Borland (or CodeGear? or Inprise? or…) Joins the Bandwagon

I’m absolutely not a fan of Borland’s products. In Brazil we have a very large community of Delphi programmers and I’ve got a deep taste what is to live in a place where the software development cultural circles were created by that company.

Anyway, if you are giving a talk on Domain-Specific Languages please add it to your list of big names putting money on the concept. Borland just announced that its Together tools are going to support Language oriented Programming:

Borland’s Together tools have long been a primary example of a toolset that implements Unified Modeling Language, […] But UML is a general purpose modeling vocabulary. Borland wants to close the gap between what business users say they need and what can be represented in the software diagram.

To do that, it is offering a DSL Toolkit or domain specific language tools as part of Borland Together 2007.

The toolkit aims to help project teams overcome the complexity of UML models with terms and notations that reflect a specific business domain, such as designing the software controller that manages an airbag in an automobile. Automotive crash experts know when and how they want to deploy an airbag but translating that expertise into software requires a domain specific language, notes Richard Gronback, chief scientist at Borland, in an interview.

I don’t know about you but the sentence “close the gap between what business users say they need and what can be represented in the software diagram” makes me worry about what the heck Borland thinks a DSL is about. The fact that the company has split into Codegear,the IDE and programming arm, and the actual Borland, focusing in ALM, I am very confused that the ALM (modeling, SCM…) company is the one behinds the DSL initiative.

Borland says it has got a “new and unique Domain Secific Language (DSL) toolkit”, since I don’t have a BDN registration to get a free demo I just skimmed around the presentation in flash. they talk about BPM, MDA, Quality Assurance… couldn’t find anything on that so called DSL toolkit.

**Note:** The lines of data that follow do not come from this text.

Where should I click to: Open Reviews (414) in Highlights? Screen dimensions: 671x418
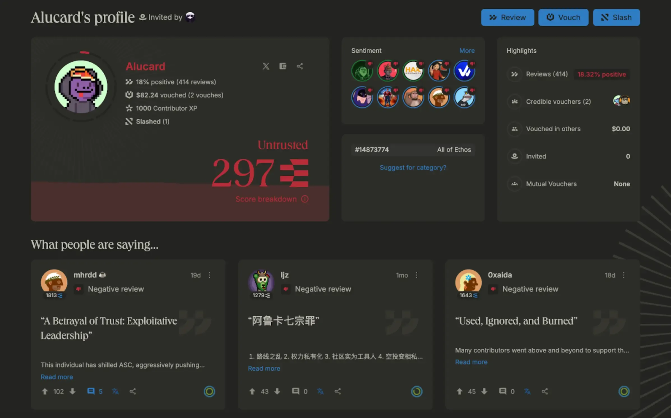tap(547, 74)
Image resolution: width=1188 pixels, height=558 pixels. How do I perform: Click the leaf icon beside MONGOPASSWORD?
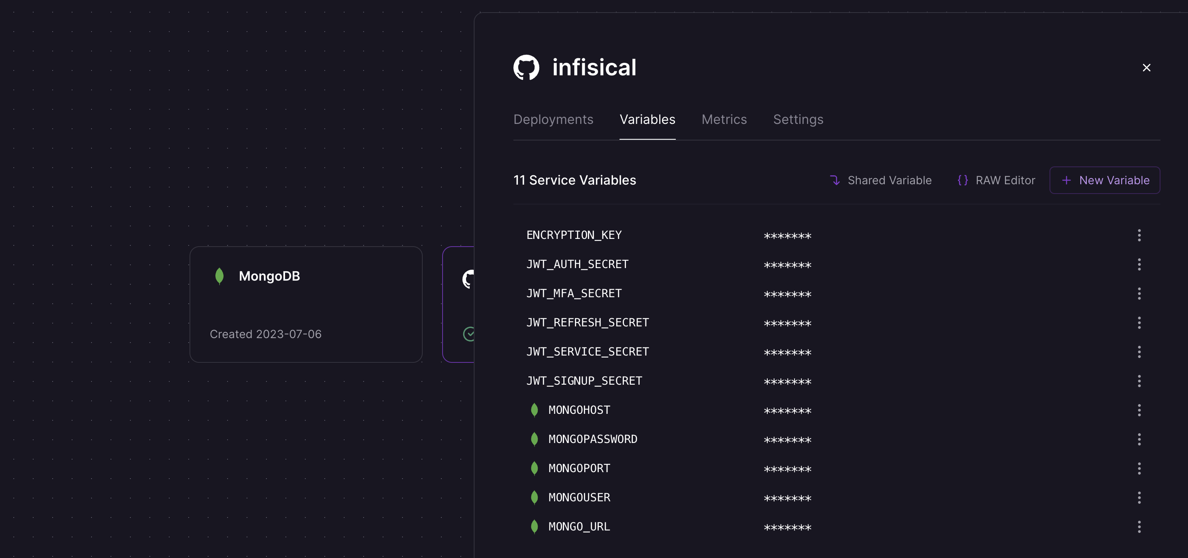click(x=534, y=439)
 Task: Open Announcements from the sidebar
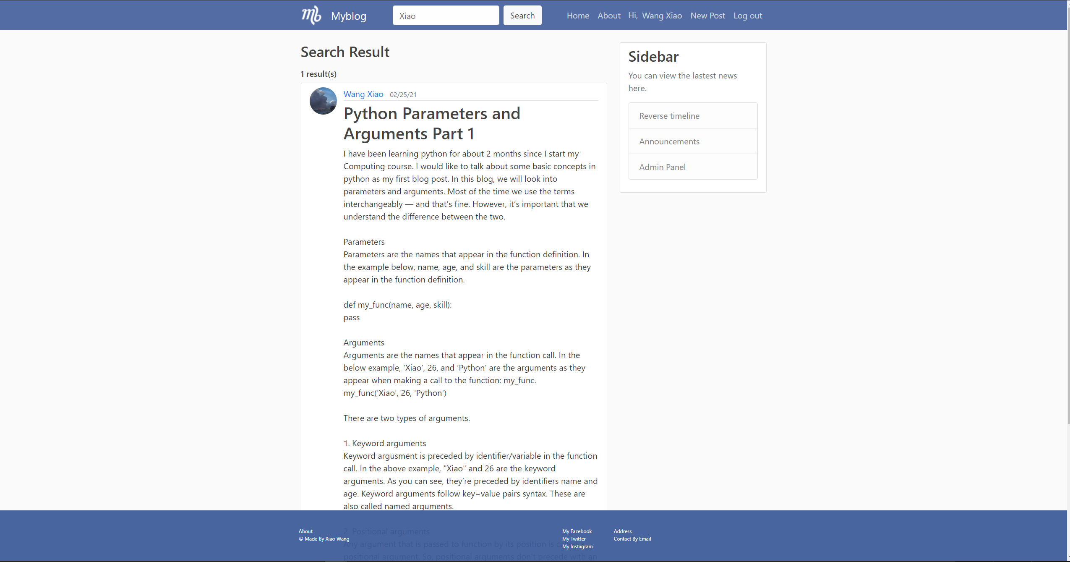pyautogui.click(x=669, y=141)
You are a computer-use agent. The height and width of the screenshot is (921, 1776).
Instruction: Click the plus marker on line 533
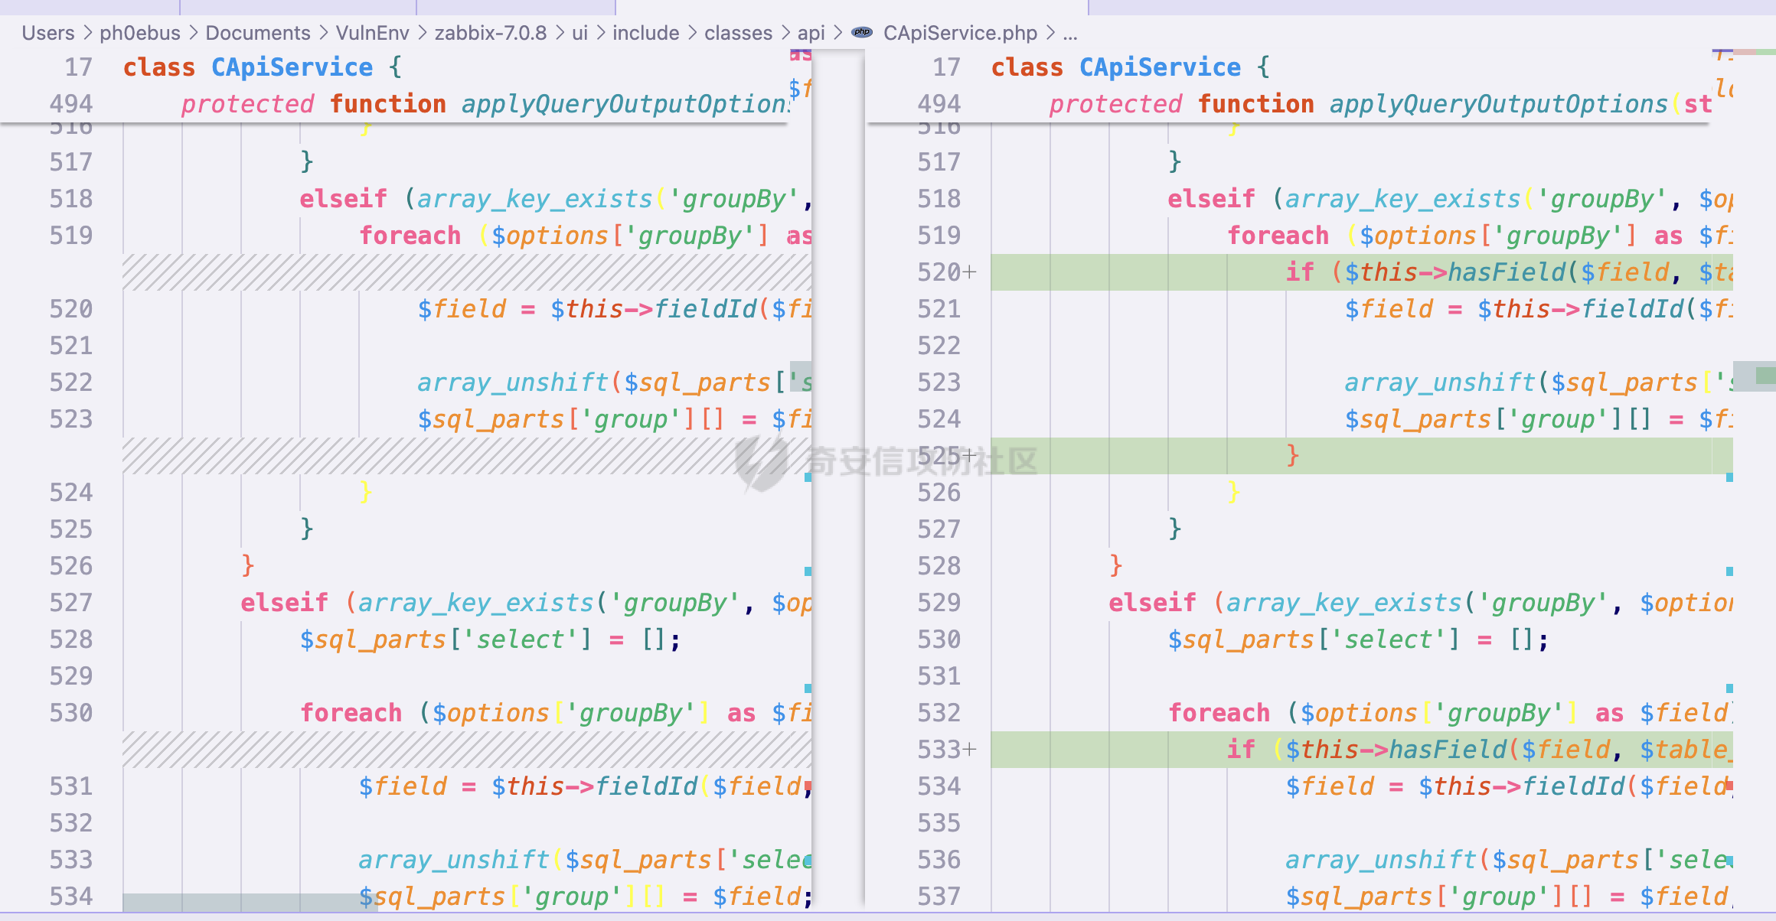970,750
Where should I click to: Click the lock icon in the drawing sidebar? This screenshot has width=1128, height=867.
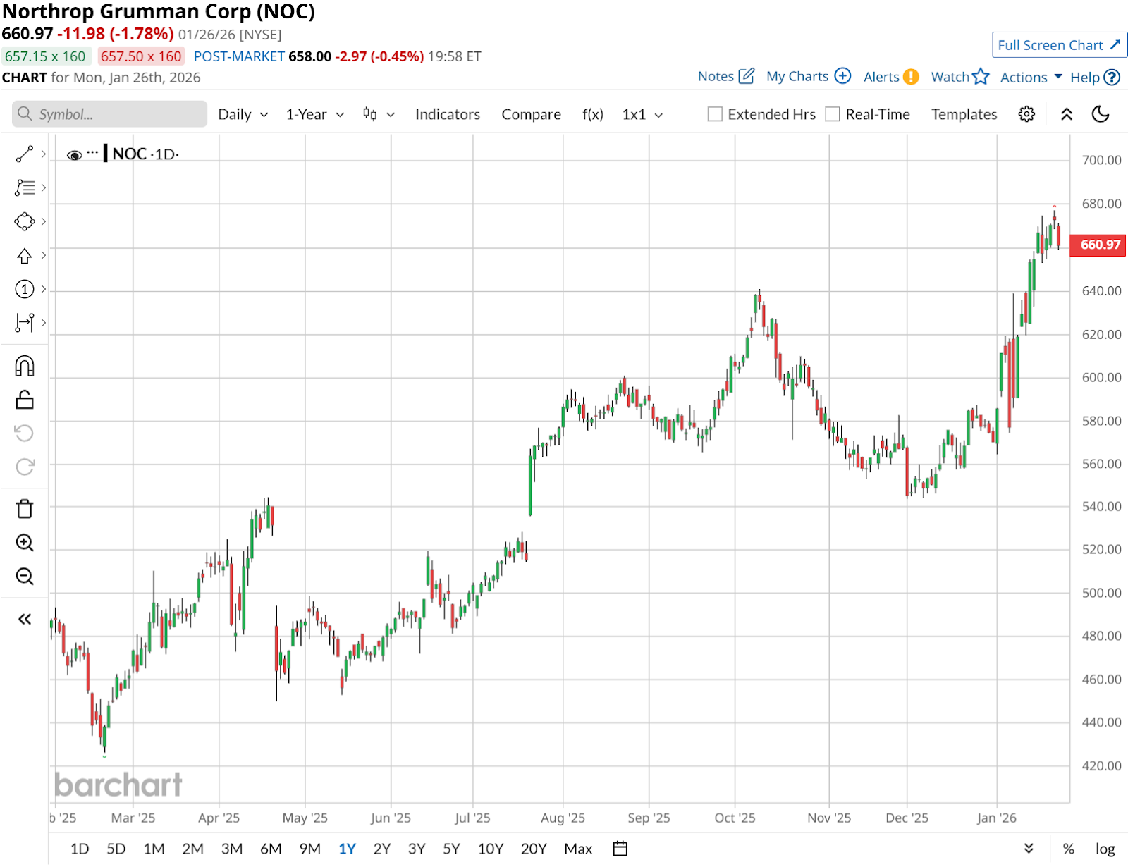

A quick search brought me a white paper from which I quote:

The investment made by Borland to support the latest Microsoft® technologies is very significant. For example, CaliberRM™, which is the first fully integrated requirements management solution for Team System, is recommended by Microsoft to complement the basic requirements functionality delivered by VSTS. Borland plans to continue to enhance the synergies between the Java and .NET platforms by providing additional capabilities such as UML to C# code generation and support for Microsoft Domain Specific Languages (Microsoft’s alternative to UML).